----- The data

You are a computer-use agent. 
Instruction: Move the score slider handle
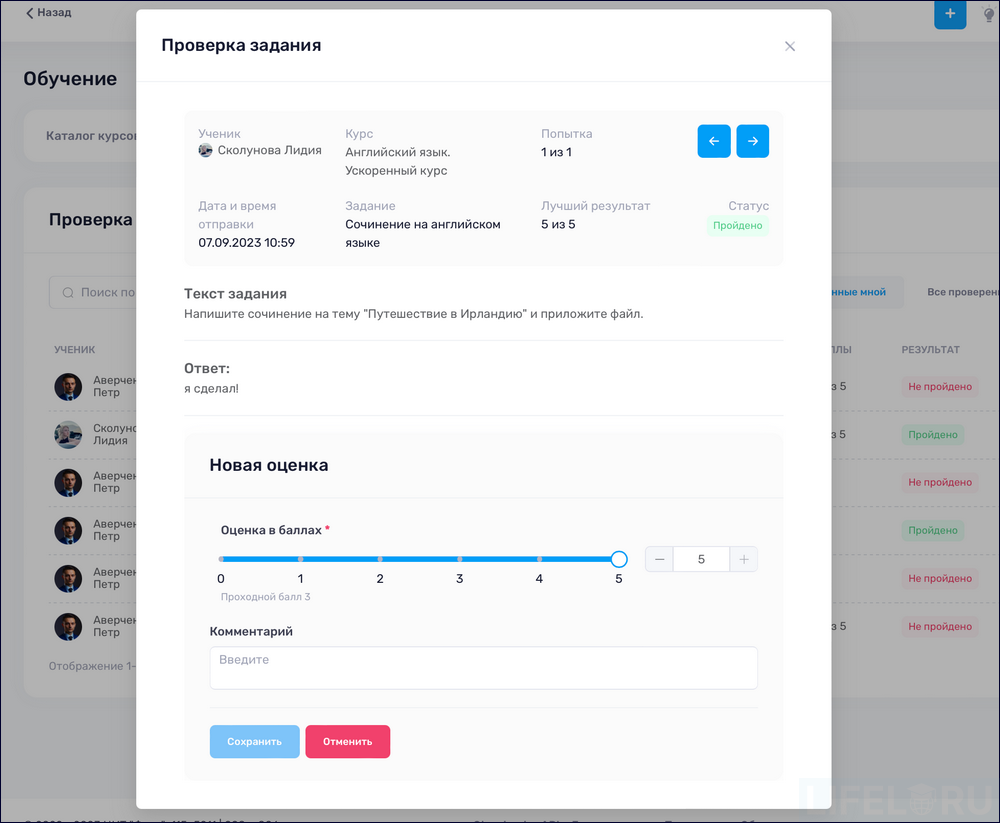pos(618,559)
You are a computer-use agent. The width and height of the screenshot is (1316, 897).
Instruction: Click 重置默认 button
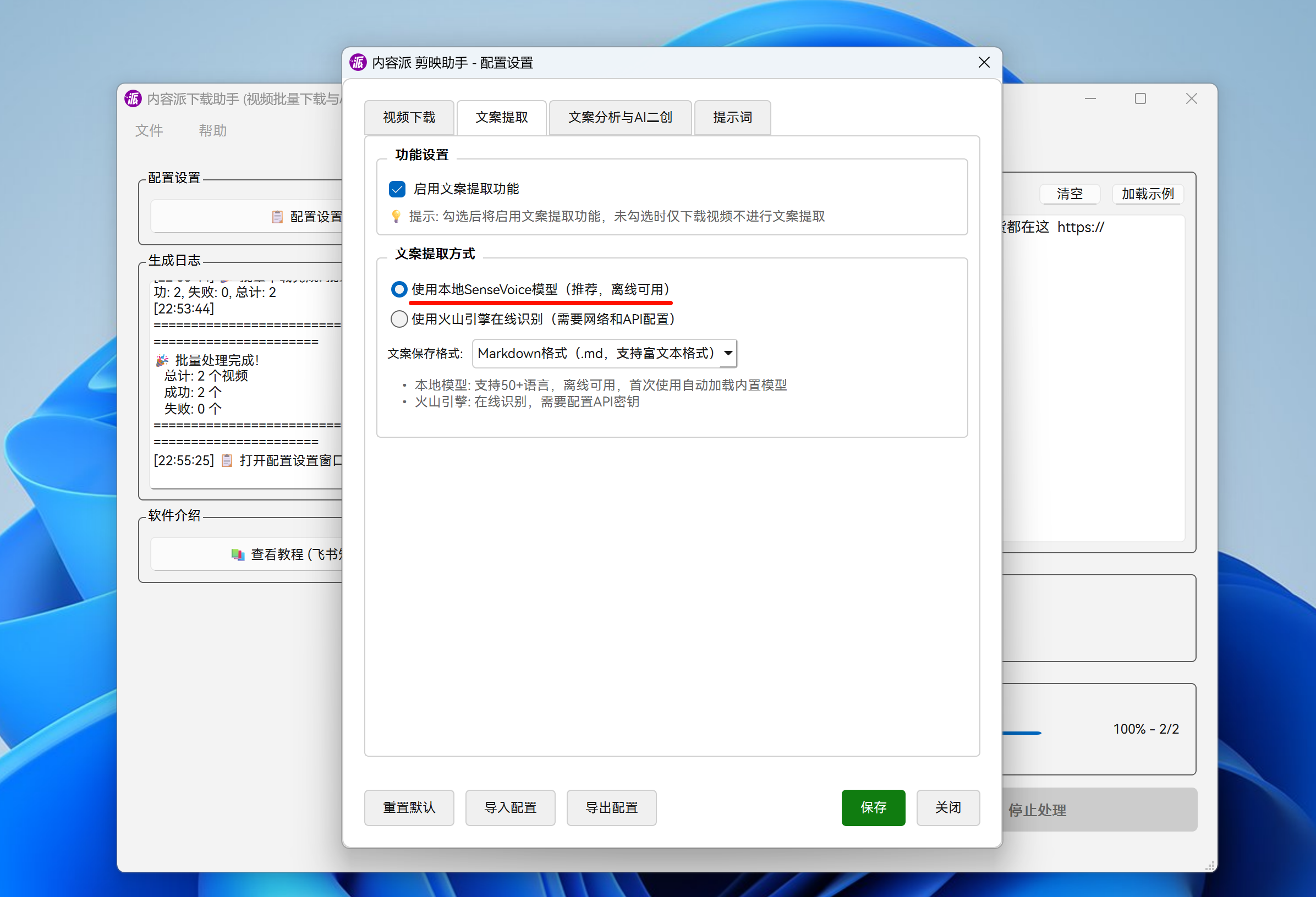tap(409, 807)
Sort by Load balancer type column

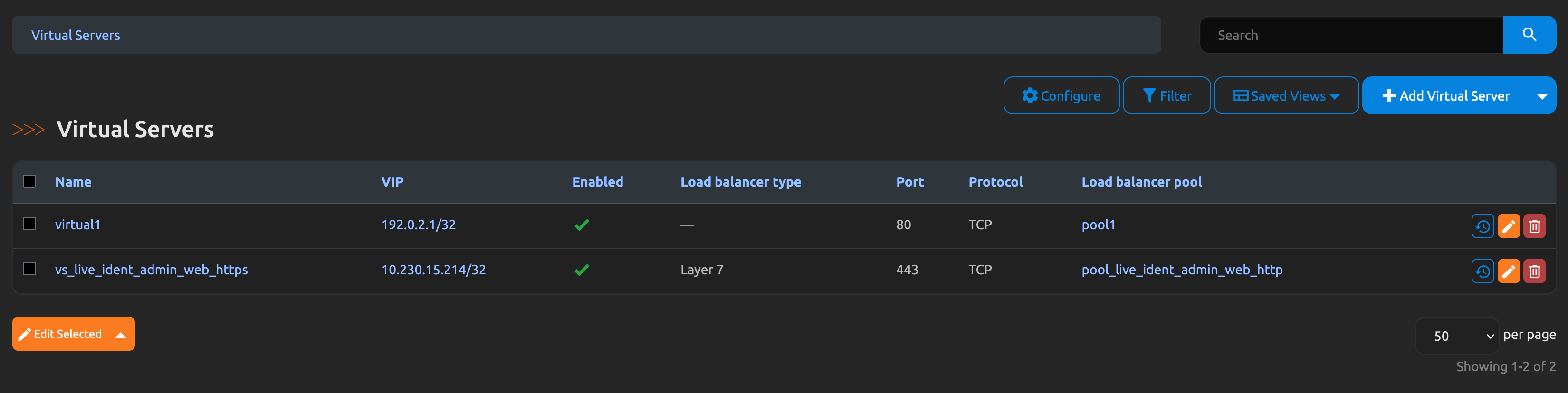pos(740,182)
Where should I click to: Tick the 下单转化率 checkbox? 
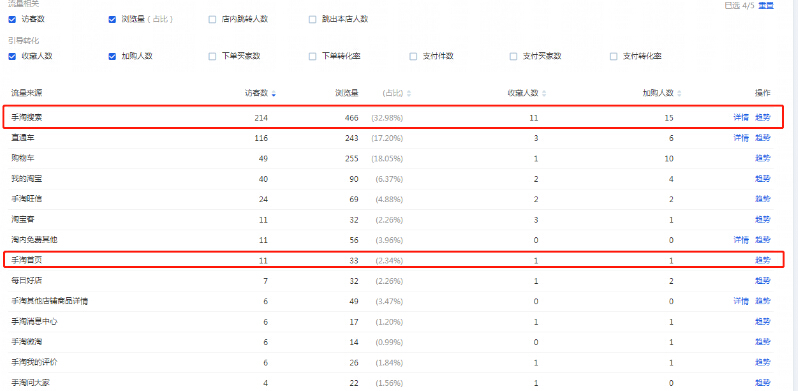click(x=312, y=57)
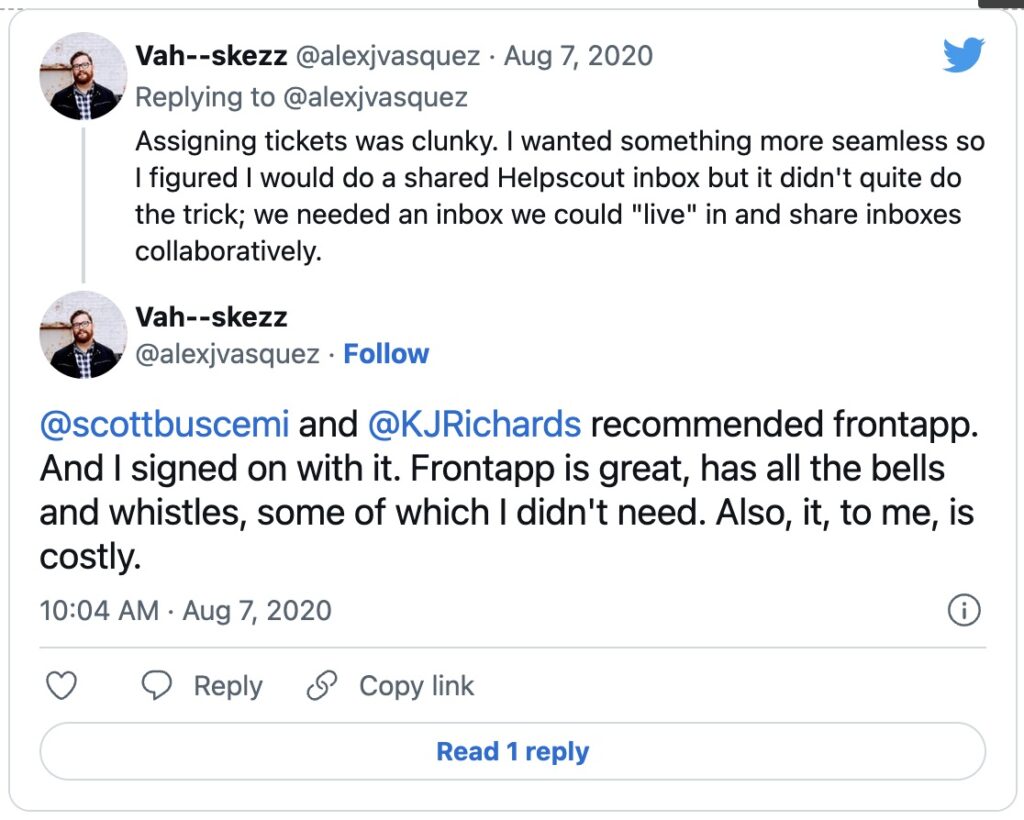This screenshot has width=1024, height=820.
Task: Open the @alexjvasquez handle beside Follow
Action: 227,354
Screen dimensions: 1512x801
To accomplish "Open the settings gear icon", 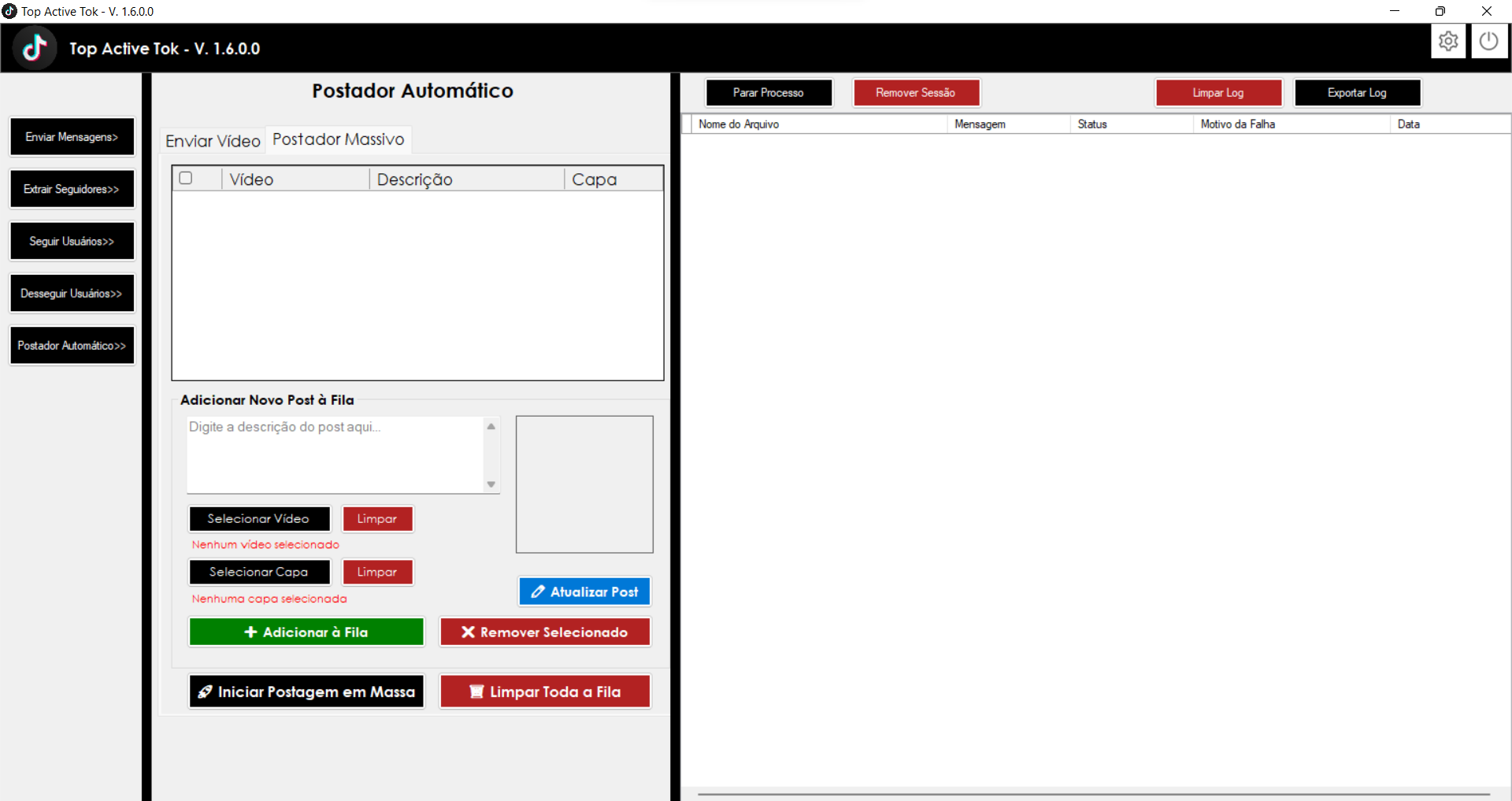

----------

Goal — Copy the rows above from the line that has "Screen dimensions: 1512x801" through the end of the rows, keeping both ends, and leave out the pictures.

Response below —
Screen dimensions: 1512x801
To accomplish "Open the settings gear icon", 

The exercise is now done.